Emissions of gas from C/LINEAR were monitored over a four-week period by Dominique Bockelée-Morvan of the Observatoire de Paris-Meudon and colleagues (D Bockelée-Morvan et al 2001 Science 292 1339). Their radiotelescope observations of various other gases that vaporized as the comet neared the Sun provide clues about the chemical composition of the nebula from which it formed. The temperature profile of the comet’s path was also deduced from the sequence of evaporation of different gases.

Photometric measurements made before and after the comet split apart also suggest that comet C/LINEAR may have been more massive than originally thought. Tony Farnham of the University of Texas, US, headed a team that estimated the diameter of the comet’s nucleus to be just under 500 metres (T Farnham et al 2001 Science 292 1348). But a calculation based on this figure predicts that the comet was originally a thousand times more massive than the group thought, based on its estimate of the mass of the comet’s tail – 300 million kilograms. This is probably because many medium-sized fragments go undetected: they are too small to observe directly and too large to contribute to the light reflected by the comet’s tail.


Teemu Mäkinen of the Finnish Meteorological Institute and co-workers believe that 300 million kilograms of water vaporized from comet C/LINEAR in the period leading up to its disintegration (J Mäkinen et al 2001 Science 292 1326). Ice is widely thought to be the ‘glue’ that holds comets together, and the periodic bursts of water vapour ejected from C/LINEAR are thought to indicate the spacing of ice pockets within.

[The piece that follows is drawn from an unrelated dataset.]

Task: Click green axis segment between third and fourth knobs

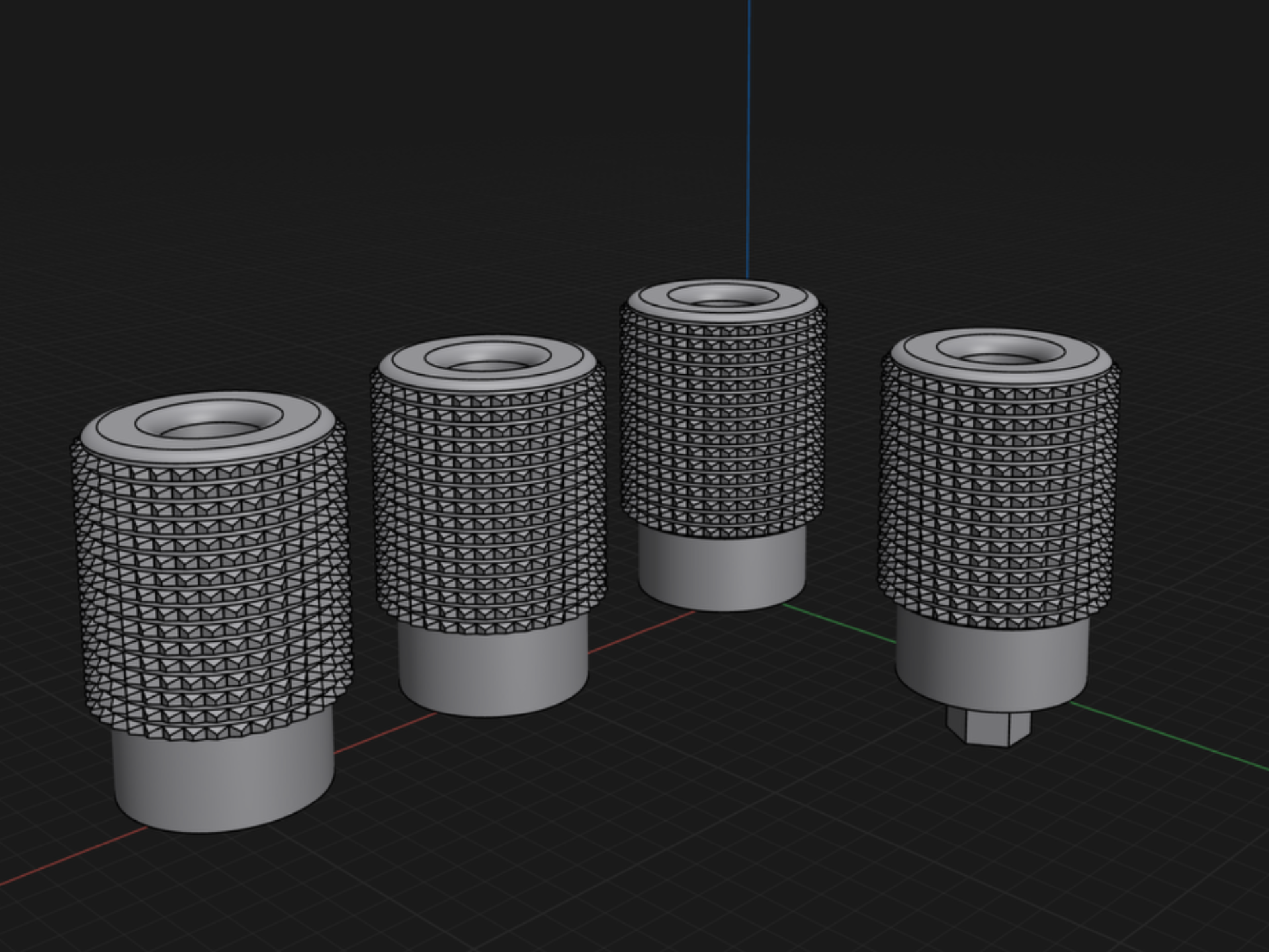Action: coord(839,622)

Although dissimilar from other comets in many respects, C/LINEAR is typical in terms of its X-ray profile. Carey Lisse of the University of Maryland, US, and colleagues monitored the X-ray output of the comet at the Chandra X-ray Observatory (C Lisse et al 2001 Science 292 1343). They believe that the emissions arose from collisions between highly charged ions in the solar wind with gas molecules and atoms emitted from the comet. Although the combination of gases seeping from the comet was unusual, its X-ray profile was remarkably similar to those of other well-known comets. Lisse and colleagues add that a powerful solar flare produced a strong peak in the X-ray output of C/LINEAR, which makes such X-rays emissions a useful way to probe the solar wind.